One of Australia’s largest private hospital owners Healthscope has gone into receivership after its lenders voted to end their support for the current owner, Brookfield, which has been unable to pay to keep facilities open, including Sydney’s embattled Northern Beaches Hospital.
Receivers have been appointed from McGrathNicol with the Commonwealth Bank and Westpac, two of the lenders owed $1.6 billion, providing additional funding for both receivers’ sales process, and working capital for the hospitals to ensure the hospital operations continue as normal.
Healthscope’s troubled Northern Beaches Hospital will come under the microscope as receivers look to sell the business. Credit: Renee Nowytarger
Healthscope has 38 private hospitals – including Sydney’s Northern Beaches Hospital, Holmesglen Private Hospital and The Melbourne Clinic – which house 5000 beds and employ 17,000 staff across the country.
Brookfield, which has more than $1 trillion of assets under management and paid $4.4 billion for Healthscope in 2019, has been unable to find a buyer for the business and attempted to hand control to the dozens of parties which made up the debt syndicate, including Australia’s Big Four banks.

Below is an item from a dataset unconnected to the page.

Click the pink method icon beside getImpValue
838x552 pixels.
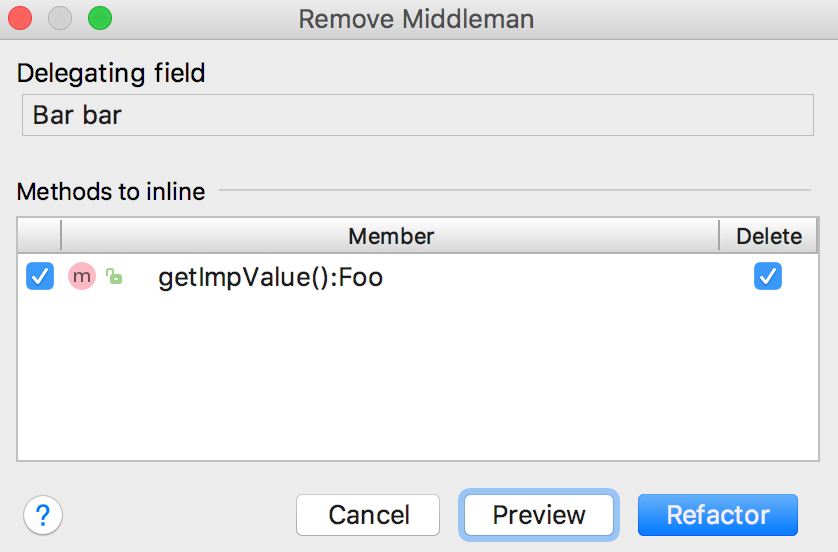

The issue came to a head this year when Healthscope had to reach an agreement with its lenders to delay payments on $1.6 billion worth of debt, and was unable to pay all of its rent.
Brookfield’s plans to be a long-term owner of Healthscope, and profit from long-term trends like the growth of healthcare needs of an ageing population took an immediate hit with COVID, which forced the shutdown of elective surgery which is its core business.

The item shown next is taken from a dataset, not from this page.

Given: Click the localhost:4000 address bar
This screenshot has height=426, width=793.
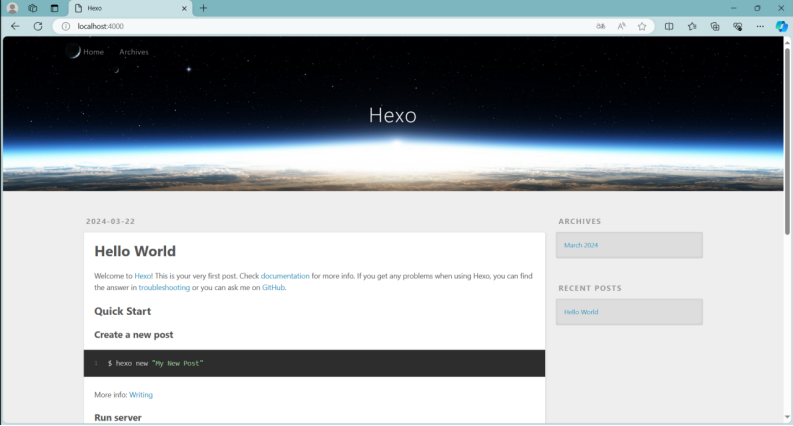Looking at the screenshot, I should (x=300, y=26).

After the pandemic, Healthscope’s revenue was squeezed by an acceleration of the trend to at-home treatment for services that previously required a lengthy hospital visit. While the rate of lucrative multi-day admissions to private hospitals have dropped over the past five years, expenses have soared because of staff shortages and rising wages.
Sydney’s Northern Beaches Hospital has become a flashpoint for perceived problems in the private ownership of the hospital operator.
Doctors at the hospital warned a parliamentary inquiry last week that chronic understaffing and a dysfunctional patient record system pose significant risks to patients, piling further pressure on the state government to take control of the troubled hospital.
The Australian Salaried Medical Officers’ Federation (ASMOF) NSW said the hospital’s private operator “prioritises profit over safety” by rostering minimum staff on weekends, relying on lower-paid junior doctors and failing to update its outdated electronic medical records (EMR) system.
A Healthscope spokesperson said the inquiry would be an opportunity for the community to understand the services provided at the hospital, and the company’s “aspiration for it to be a leading health facility, serving the northern beaches community”.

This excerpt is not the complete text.